Environmental Groups’ Response
Environmental advocates have expressed significant concerns about these concessions. They argue that permitting companies to continue their polluting activities while financially contributing to mitigation efforts elsewhere does not address the pollution issues faced by communities surrounding these facilities.
Ean Thomas Tafoya, Colorado state director for GreenLatinos, expressed his frustration: “It is maddening to see the efforts to pass the Environmental Justice Act turn into an unjust rule filled with polluters’ requests.” He criticized the idea of allowing facilities to essentially “pay to pollute” rather than taking direct action to reduce their emissions.
John Jacus, an environmental law attorney representing several affected companies, countered this by highlighting the challenges of meeting the 2024 deadline. He emphasized the potential economic repercussions if companies were to leave Colorado due to stringent regulations.
Meghan Dollar, senior vice president for government affairs, mentioned that the Colorado Chamber of Commerce has been actively involved in this issue.
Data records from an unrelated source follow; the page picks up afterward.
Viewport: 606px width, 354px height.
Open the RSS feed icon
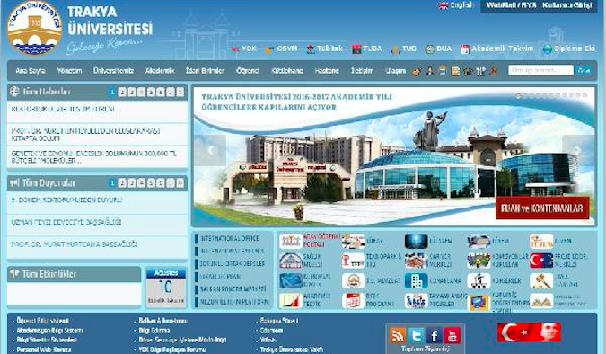(x=398, y=335)
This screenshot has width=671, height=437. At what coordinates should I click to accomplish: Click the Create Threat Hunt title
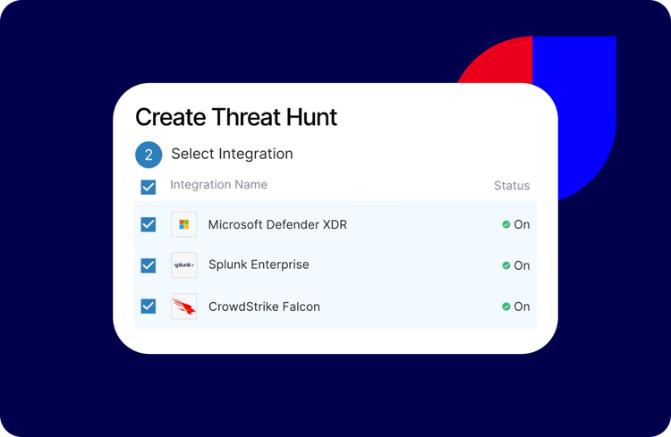tap(236, 117)
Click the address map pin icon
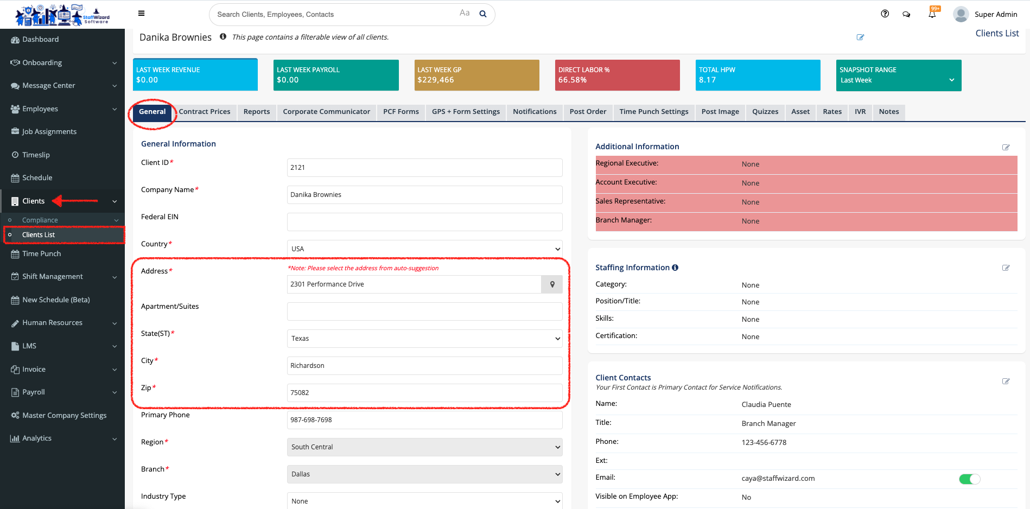The image size is (1030, 509). [552, 284]
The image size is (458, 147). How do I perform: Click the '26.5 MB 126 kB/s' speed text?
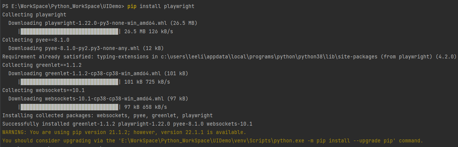pos(149,31)
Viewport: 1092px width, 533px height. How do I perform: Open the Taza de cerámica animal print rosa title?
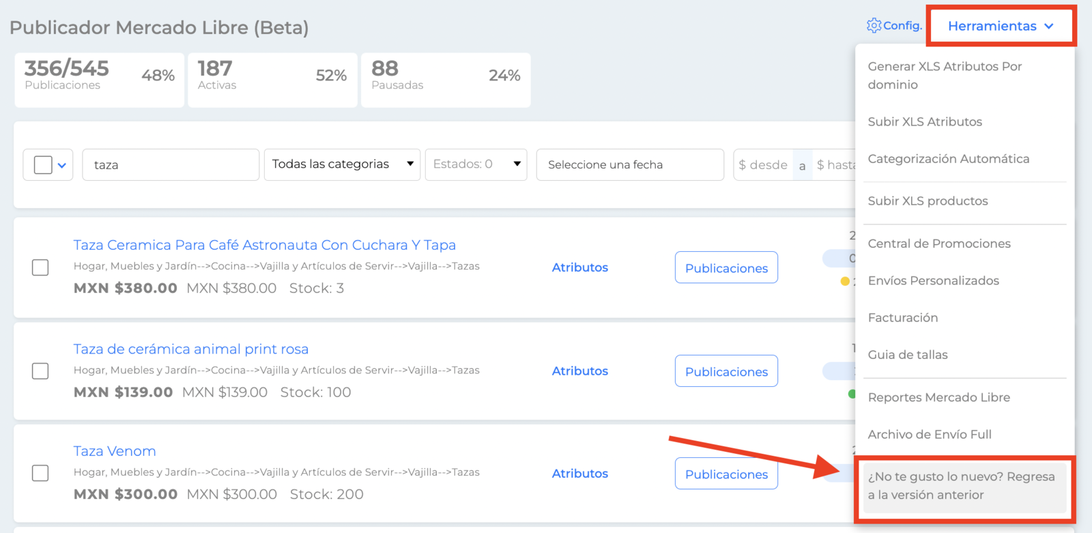coord(191,349)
She believes that the AQCC has tried to achieve long-term emission reductions while ensuring companies can comply.
However, environmental organizations remain unsatisfied. Olga Gonzalez, executive director of Cultivando, expressed disappointment, stating that the rule does little to address immediate air pollution concerns. Ian Coghill, senior attorney with Earthjustice’s Rocky Mountain Office, also emphasized that the rule fails to reduce pollution in communities most affected by industrial facilities adequately.
Conclusion
The debate surrounding the new industrial emissions regulation underscores the challenges of balancing economic interests with environmental concerns. As Colorado grapples with this issue, it serves as a reminder of the broader challenges faced by societies worldwide in addressing climate change and environmental justice.